I have always wondered, did Al Jolson know what he was saying with those eleven very simple words in 1927’s The Jazz Singer? Did writer Alfred Cohn know what he was doing when he put those words down on paper? Did director Alan Crosland know what he was seeing in the room where those words were being said?
Those eleven simple words, four seconds of screen time, kicked off a revolution. Because those eleven words were the first words of spoken dialogue ever put on screen in a motion picture.
Wait a Minute
America was comfortably in the roaring twenties. Prohibition was in full swing. And the movie business in Hollywoodland (as it was known then) was still in its infancy. The Warner brothers, who produced The Jazz Singer, founded Warner Features Company just 16 years prior. Silent pictures were still the rage, and in a lot of ways, seemed to be the only way the art form would exist.

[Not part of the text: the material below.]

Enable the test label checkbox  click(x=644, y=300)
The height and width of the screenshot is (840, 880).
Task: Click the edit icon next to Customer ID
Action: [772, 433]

You want to hear someone talk? You go see a play.
But on the 6th of October, 1927, everything changed. 20 minutes into a movie that had already had four musical numbers, Al Jolson speaks those eleven simple words. It’s hard to convey the ground shift that the entertainment world must have felt. Those eleven simple words were like Kennedy’s promise to go to the moon. It would be like seeing that walking brachiosaurus in Jurassic Park. (Sure we had seen computer generated imagery before 1993, but to see a living, breathing animal, an animal that had never been seen before, brought to life on screen using purely computers, blew our minds.)
You Ain’t Heard Nothing Yet!
It’s also important to note that The Jazz Singer wasn’t the first time audio was put to film. Music had already been done, removing the need for a live orchestra to be playing in time with a silent film. Speeches had been filmed. Short “talkies” had been made. But this was the first in a feature length film. The Jazz Singer only had two scenes with dialogue. But it was enough.
To explain the plot of The Jazz Singer in 2022 would be 95 years too late. The story of a child defying his religious father to become an entertainer is one of the touchstones of Hollywood stories. Yes, the movie does end with our hero Jackie Robin in blackface. But the movie’s standing in cinematic lore is less to do with that, and more to the simple fact that The Jazz Singer was the first to do this thing that we all, as a society, now take for granted.
Just know that for four seconds, 95 years ago today, and through eleven simple words, the entertainment world, and the world in general, began to change.
Wait a minute, wait a minute, you ain’t heard nothing yet!